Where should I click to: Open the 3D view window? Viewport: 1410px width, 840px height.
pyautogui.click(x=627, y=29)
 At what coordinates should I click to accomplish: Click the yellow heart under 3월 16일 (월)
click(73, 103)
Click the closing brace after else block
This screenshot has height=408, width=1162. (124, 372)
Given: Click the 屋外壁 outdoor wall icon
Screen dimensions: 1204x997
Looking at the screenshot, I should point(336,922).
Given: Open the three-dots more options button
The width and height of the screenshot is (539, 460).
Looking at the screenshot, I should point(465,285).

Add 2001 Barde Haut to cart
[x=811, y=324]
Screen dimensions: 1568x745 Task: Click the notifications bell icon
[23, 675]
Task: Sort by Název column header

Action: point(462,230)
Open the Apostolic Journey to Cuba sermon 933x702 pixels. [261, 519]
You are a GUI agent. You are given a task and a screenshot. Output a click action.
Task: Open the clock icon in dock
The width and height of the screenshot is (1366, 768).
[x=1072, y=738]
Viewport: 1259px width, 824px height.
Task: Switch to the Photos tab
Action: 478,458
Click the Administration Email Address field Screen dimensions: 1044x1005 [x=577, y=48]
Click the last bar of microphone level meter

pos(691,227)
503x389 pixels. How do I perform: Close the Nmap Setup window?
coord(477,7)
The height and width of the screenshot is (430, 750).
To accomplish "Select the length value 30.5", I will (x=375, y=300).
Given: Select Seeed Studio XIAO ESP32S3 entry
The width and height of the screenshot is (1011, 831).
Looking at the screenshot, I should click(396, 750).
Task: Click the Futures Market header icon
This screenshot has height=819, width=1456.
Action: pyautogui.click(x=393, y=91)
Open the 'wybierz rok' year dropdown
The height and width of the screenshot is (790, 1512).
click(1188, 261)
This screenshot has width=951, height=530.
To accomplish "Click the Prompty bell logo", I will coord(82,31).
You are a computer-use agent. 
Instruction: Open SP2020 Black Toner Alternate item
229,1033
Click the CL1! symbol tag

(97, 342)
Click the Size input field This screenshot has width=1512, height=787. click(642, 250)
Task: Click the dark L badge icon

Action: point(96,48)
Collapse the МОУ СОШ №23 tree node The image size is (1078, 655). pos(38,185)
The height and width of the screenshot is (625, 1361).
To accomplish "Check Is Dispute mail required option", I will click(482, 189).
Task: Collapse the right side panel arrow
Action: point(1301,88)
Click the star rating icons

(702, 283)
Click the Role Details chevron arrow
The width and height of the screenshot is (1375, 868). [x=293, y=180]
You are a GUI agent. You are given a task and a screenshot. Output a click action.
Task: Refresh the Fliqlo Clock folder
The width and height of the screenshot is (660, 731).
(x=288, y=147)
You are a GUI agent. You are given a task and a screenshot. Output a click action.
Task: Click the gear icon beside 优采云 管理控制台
━━━━━━
Task to complete: Exact reproduction of the listing above is required.

Your solution:
Where should I click to: Open the 3D view window? Viewport: 1410px width, 840px height.
pyautogui.click(x=627, y=29)
 At what coordinates should I click to accomplish: Click the yellow heart under 3월 16일 (월)
click(73, 103)
Click the closing brace after else block
This screenshot has height=408, width=1162. (124, 372)
Given: Click the 屋外壁 outdoor wall icon
Screen dimensions: 1204x997
Looking at the screenshot, I should point(336,922).
Given: Open the three-dots more options button
The width and height of the screenshot is (539, 460).
Looking at the screenshot, I should point(465,285).

Add 2001 Barde Haut to cart
[x=811, y=324]
Screen dimensions: 1568x745 Task: Click the notifications bell icon
[23, 675]
Task: Sort by Název column header

Action: point(462,230)
Open the Apostolic Journey to Cuba sermon 933x702 pixels. [261, 519]
You are a GUI agent. You are given a task and a screenshot. Output a click action.
Task: Open the clock icon in dock
The width and height of the screenshot is (1366, 768).
[x=1072, y=738]
Viewport: 1259px width, 824px height.
Task: Switch to the Photos tab
Action: 478,458
Click the Administration Email Address field Screen dimensions: 1044x1005 [x=577, y=48]
Click the last bar of microphone level meter

pos(691,227)
503x389 pixels. How do I perform: Close the Nmap Setup window?
coord(477,7)
The height and width of the screenshot is (430, 750).
To accomplish "Select the length value 30.5", I will (x=375, y=300).
Given: Select Seeed Studio XIAO ESP32S3 entry
The width and height of the screenshot is (1011, 831).
Looking at the screenshot, I should click(396, 750).
Task: Click the Futures Market header icon
This screenshot has height=819, width=1456.
Action: pyautogui.click(x=393, y=91)
Open the 'wybierz rok' year dropdown
The height and width of the screenshot is (790, 1512).
click(1188, 261)
This screenshot has width=951, height=530.
To accomplish "Click the Prompty bell logo", I will coord(82,31).
You are a computer-use agent. 
Instruction: Open SP2020 Black Toner Alternate item
229,1033
Click the CL1! symbol tag

(97, 342)
Click the Size input field This screenshot has width=1512, height=787. click(642, 250)
Task: Click the dark L badge icon

Action: point(96,48)
Collapse the МОУ СОШ №23 tree node The image size is (1078, 655). pos(38,185)
The height and width of the screenshot is (625, 1361).
To accomplish "Check Is Dispute mail required option", I will click(482, 189).
Task: Collapse the right side panel arrow
Action: point(1301,88)
Click the star rating icons

(702, 283)
Click the Role Details chevron arrow
The width and height of the screenshot is (1375, 868). [x=293, y=180]
You are a GUI agent. You are given a task and a screenshot. Output a click action.
Task: Refresh the Fliqlo Clock folder
The width and height of the screenshot is (660, 731).
(x=288, y=147)
You are a GUI agent. You are given a task and a screenshot. Output a click action.
Task: Click the gear icon beside 优采云 管理控制台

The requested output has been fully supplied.